Gene symbol | Fold regulation 2‐(ΔΔCt) dWMI‐MSC vs. dWMI‐VEH |
---|---|
IGF1 | |
Rostral | 1.16 |
Caudal | 0.99 |
Cerebellum | 0.85 |
EGF | |
Rostral | 4.40 |
Caudal | 0.56 |
Cerebellum | 0.69 |
IL11 | |
Rostral | 0.70 |
Caudal | 1.63 |
Cerebellum | 0.67 |
LIF | |
Rostral | 1.96 |
Caudal | 2.05 |
Cerebellum | 1.34 |
GCSF | |
Rostral | 3.69 |
Caudal | 2.48 |
Cerebellum | 1.32 |
CXCL12 | |
Rostral | 1.00 |
Caudal | 0.95 |
Cerebellum | 0.66 |
4.2.9. MSC‐secreted factors boost myelin production in vitro
The selected factors were tested for their potential to boost maturation in primary OL cultures challenged with inflammatory stimuli. MCM + LPS as a stimulus led to a strong decrease in MBP+ area compared with pre‐OLS cultured under non‐inflammatory (MCM‐LPS) conditions (p < .0001) as observed earlier (Figure 10f,g). Optimal concentrations of all selected factors on OL maturation were determined in dose–response experiments (Figure S2). Addition of IGF1, EGF, Noggin, GCSF, LIF, or IL11 significantly increased maturation in the OL cultures determined by MBP+ area (p < .0001, p < .0001, p = .0005, p = .0176, p = .048, p = .0002, respectively) (Figure 10f,g).

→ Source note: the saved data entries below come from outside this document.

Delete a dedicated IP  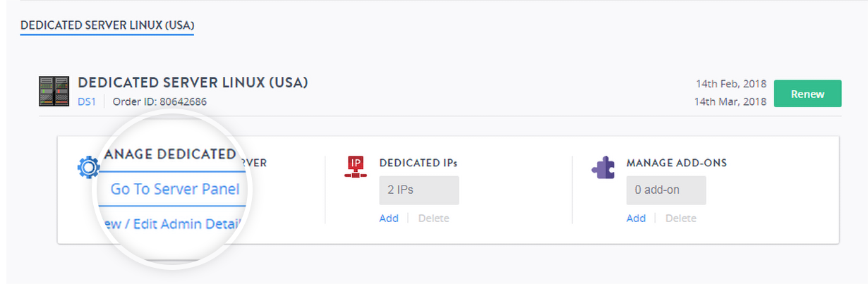pos(433,218)
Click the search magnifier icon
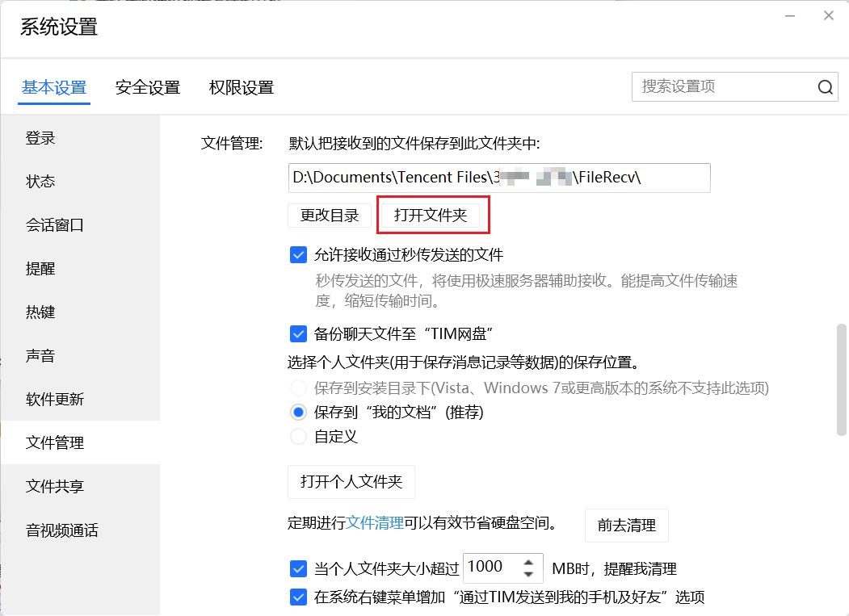849x616 pixels. (824, 86)
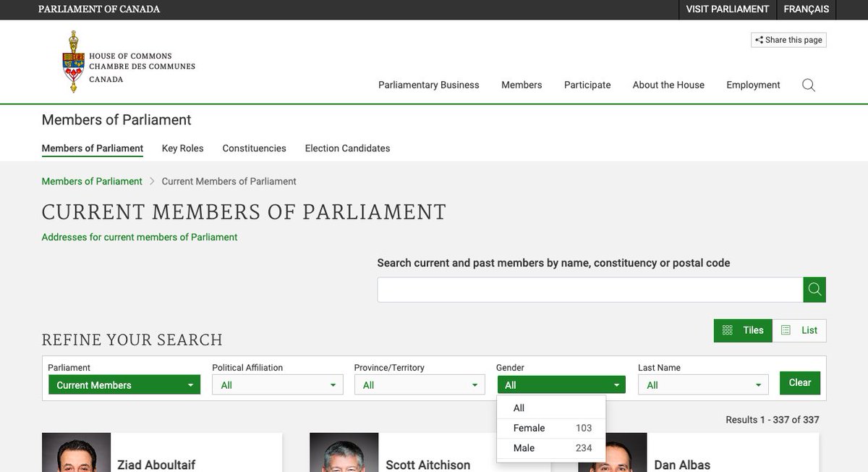Open the Parliamentary Business menu
The width and height of the screenshot is (868, 472).
click(x=428, y=85)
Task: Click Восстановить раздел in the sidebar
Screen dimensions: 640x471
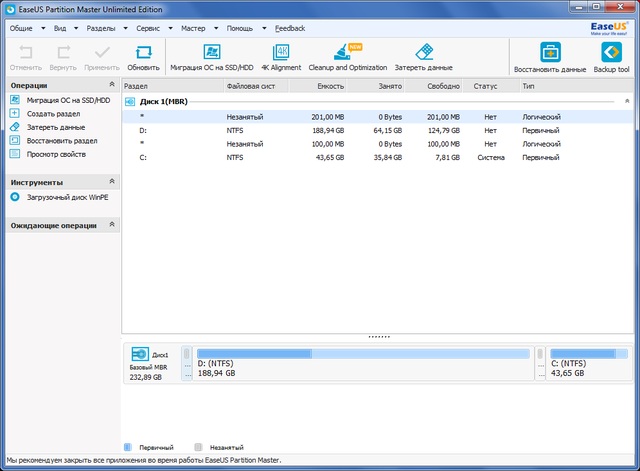Action: (x=61, y=141)
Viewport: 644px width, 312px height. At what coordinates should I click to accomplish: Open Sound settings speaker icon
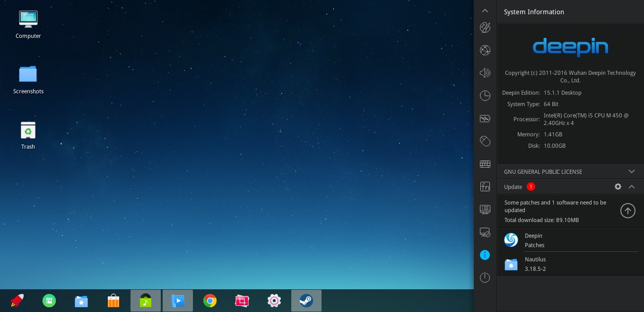tap(485, 73)
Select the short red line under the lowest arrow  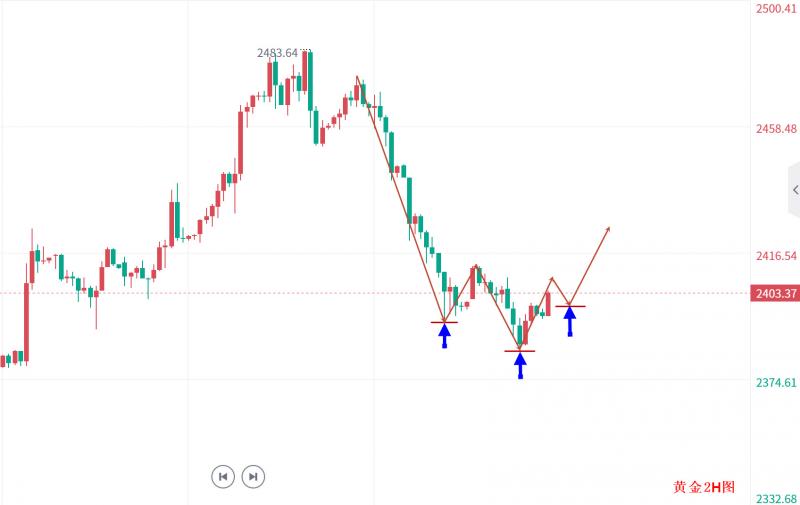[520, 350]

Addition of CXCL12 and IL10 failed to significantly boost OL differentiation in this assay (p = .934 and p = .629, respectively). Moreover, to mimic OL maturation arrest without significant loss of cells, pre‐OLs were exposed to TNFα. Addition of IGF1, EGF, LIF, IL11, and CXCL12 significantly increased MBP+ area in OLs challenged with 10 ng/ml TNFα, indicating that these factors help OLs to overcome their maturational arrest (p < .0001, p < .0001, p = .002, p = .011, p = .023, respectively) (Figure 10h,i). Moreover, GCSF therapy was associated with a borderline significant increase in MBP+ area (p = .056). Addition of IL10 and Noggin did not significantly rescue maturation of pre‐OLs after TNFα exposure (Figure 10h,i).
5. DISCUSSION
Here we investigated a novel double‐hit model of dWMI in mouse pups using behavioral paradigms, postmortem MRI, electron microscopy, and immunostainings. We show that combined postnatal inflammation and hypoxia/ischemia in P5 mice induces transient myelination deficits, neuroinflammation, a maturational arrest in OLs, behavioral impairments and global volumetric deficits of white and gray matter structures. Moreover, we explored the regenerative potential of intranasal MSC treatment after dWMI. Intranasally administered MSCs were dispersedly distributed throughout the brain in dWMI animals compared with sham‐controls. We report that intranasal administration of MSCs restores OL maturation and myelination, dampens the neuroinflammatory response, and improves functional outcome. Furthermore, we demonstrate that MSCs modify their secretome dependent on the cerebral environment. Exposure to dWMI milieu leads to an increased expression of beneficial growth factors and/or anti‐inflammatory cytokines, valuable in boosting OL differentiation. Intranasal treatment with MSCs modulates availability of beneficial factors in vivo, promoting a cerebral milieu more permissive for repair. Moreover, we show in vitro that MSCs can act on both oligodendrocytes and microglia directly, boosting OL maturation under pro‐inflammatory conditions, and attenuating microglia activation. Additionally, MSC‐produced factors, identified in our PCR array and associated with white matter repair in literature, were able to rescue maturation of OLs individually in vitro. Collectively, these results imply that intranasal MSC therapy is a potent treatment strategy to restore myelination in dWMI, and that the neuroregenerative properties of MSCs are likely mediated by their secretome.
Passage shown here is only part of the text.